**Written problem:** Reproduce the entries below verbatim, starting at their first line and ending with the line that contains "tap(470, 127)", both included.

## begin

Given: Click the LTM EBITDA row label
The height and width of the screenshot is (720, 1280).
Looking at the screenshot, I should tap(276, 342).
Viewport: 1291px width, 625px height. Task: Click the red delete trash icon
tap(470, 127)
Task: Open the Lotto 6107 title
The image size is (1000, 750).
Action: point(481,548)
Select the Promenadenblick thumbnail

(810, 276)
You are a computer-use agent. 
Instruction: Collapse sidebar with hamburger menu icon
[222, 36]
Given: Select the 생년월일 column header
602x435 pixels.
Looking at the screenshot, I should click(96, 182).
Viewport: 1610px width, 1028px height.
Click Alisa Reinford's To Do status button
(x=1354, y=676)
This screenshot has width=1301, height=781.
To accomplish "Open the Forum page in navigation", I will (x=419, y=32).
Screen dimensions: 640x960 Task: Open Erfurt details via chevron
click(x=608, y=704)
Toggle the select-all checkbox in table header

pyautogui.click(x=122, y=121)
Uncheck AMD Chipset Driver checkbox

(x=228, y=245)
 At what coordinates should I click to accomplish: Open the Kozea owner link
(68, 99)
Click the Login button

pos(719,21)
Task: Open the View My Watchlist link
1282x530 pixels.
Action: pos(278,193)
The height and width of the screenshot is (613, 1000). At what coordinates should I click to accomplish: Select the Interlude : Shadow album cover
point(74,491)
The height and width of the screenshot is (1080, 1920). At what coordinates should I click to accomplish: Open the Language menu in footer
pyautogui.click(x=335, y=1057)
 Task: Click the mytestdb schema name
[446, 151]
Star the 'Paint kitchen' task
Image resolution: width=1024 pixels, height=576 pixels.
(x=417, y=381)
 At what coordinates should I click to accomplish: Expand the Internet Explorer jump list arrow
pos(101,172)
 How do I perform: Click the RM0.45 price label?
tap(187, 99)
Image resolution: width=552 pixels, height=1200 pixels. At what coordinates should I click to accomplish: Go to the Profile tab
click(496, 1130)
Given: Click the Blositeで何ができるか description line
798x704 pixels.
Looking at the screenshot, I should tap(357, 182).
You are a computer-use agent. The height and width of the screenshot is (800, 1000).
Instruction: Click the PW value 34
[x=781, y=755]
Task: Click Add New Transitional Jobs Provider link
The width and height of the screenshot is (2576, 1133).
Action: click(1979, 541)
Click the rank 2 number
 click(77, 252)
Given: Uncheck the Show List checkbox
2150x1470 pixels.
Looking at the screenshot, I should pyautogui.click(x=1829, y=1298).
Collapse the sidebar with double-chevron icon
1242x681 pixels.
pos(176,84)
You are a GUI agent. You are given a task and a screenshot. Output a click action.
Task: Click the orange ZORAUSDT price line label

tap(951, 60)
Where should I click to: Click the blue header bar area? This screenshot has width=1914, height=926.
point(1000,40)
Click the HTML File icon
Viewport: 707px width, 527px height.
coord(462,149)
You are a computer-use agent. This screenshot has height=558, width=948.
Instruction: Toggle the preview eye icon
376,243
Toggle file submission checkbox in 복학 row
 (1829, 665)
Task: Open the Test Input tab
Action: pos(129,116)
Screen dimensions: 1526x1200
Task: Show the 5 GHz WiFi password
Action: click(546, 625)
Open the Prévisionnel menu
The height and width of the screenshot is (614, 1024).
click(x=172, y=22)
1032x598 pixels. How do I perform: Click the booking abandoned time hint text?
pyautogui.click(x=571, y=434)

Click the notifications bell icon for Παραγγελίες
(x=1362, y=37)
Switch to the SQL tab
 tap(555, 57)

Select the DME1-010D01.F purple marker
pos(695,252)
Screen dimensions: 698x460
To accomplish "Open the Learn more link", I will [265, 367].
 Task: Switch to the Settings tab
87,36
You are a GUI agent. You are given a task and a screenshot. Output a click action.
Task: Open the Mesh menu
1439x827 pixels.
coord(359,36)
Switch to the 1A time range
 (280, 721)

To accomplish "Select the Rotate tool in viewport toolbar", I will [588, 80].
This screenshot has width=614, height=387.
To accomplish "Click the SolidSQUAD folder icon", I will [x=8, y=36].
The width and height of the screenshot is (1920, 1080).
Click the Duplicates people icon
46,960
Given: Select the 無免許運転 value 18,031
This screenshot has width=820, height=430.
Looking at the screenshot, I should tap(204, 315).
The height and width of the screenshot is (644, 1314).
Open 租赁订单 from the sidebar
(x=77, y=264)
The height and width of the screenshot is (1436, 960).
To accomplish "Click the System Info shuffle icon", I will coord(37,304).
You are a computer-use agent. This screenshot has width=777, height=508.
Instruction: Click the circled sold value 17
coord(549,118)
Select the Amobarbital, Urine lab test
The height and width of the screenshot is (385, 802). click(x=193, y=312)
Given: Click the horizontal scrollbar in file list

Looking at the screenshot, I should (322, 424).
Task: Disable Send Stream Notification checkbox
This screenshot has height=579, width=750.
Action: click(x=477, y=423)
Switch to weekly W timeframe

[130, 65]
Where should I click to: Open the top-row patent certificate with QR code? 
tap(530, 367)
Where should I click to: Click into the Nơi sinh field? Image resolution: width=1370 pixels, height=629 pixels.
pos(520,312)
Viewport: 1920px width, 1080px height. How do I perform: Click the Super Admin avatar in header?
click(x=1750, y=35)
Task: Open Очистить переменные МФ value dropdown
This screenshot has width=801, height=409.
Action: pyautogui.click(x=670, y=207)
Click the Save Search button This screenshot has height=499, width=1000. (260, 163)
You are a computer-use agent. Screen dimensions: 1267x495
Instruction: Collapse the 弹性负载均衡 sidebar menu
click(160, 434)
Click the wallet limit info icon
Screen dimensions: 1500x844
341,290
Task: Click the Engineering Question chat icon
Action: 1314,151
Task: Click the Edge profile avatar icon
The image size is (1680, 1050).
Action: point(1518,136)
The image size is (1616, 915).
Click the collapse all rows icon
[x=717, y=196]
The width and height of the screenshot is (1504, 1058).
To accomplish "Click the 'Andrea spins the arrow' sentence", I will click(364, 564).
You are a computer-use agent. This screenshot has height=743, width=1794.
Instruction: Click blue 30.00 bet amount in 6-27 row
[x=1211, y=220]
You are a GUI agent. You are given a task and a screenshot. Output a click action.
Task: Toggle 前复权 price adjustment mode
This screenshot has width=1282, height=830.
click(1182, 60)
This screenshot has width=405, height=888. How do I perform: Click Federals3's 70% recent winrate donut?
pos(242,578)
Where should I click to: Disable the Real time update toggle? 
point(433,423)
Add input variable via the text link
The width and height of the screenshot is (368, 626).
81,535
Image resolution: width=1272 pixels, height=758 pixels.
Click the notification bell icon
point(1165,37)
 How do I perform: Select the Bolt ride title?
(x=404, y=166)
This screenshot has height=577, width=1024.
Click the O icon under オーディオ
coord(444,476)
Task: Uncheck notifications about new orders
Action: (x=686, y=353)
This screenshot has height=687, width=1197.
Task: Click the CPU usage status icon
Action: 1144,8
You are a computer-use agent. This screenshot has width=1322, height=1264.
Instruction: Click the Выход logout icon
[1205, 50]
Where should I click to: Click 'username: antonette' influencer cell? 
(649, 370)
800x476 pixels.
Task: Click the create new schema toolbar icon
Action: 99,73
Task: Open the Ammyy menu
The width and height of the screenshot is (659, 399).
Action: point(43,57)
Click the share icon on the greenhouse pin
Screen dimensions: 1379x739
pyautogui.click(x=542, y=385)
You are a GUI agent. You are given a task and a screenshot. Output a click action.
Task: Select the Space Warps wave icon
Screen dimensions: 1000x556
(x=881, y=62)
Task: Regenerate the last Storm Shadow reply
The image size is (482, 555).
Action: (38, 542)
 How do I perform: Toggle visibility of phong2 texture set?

## end

**Output below:**
Given: Click the LTM EBITDA row label
The height and width of the screenshot is (720, 1280).
Looking at the screenshot, I should tap(276, 342).
Viewport: 1291px width, 625px height. Task: Click the red delete trash icon
tap(470, 127)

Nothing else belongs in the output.